• **AVAILABLE DATA**
_ _ _ _ _ _ _
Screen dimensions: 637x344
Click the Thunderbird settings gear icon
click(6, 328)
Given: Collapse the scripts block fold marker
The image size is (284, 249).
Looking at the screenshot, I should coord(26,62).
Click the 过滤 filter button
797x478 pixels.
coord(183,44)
_ _ _ _ _ _ _
• **TASK TO COMPLETE**
Each entry above must be set down again without alteration.

• **RESPONSE FOR THIS EXERCISE**
Screen dimensions: 637x344
Click the Thunderbird settings gear icon
click(6, 328)
Given: Collapse the scripts block fold marker
The image size is (284, 249).
Looking at the screenshot, I should coord(26,62).
Click the 过滤 filter button
797x478 pixels.
coord(183,44)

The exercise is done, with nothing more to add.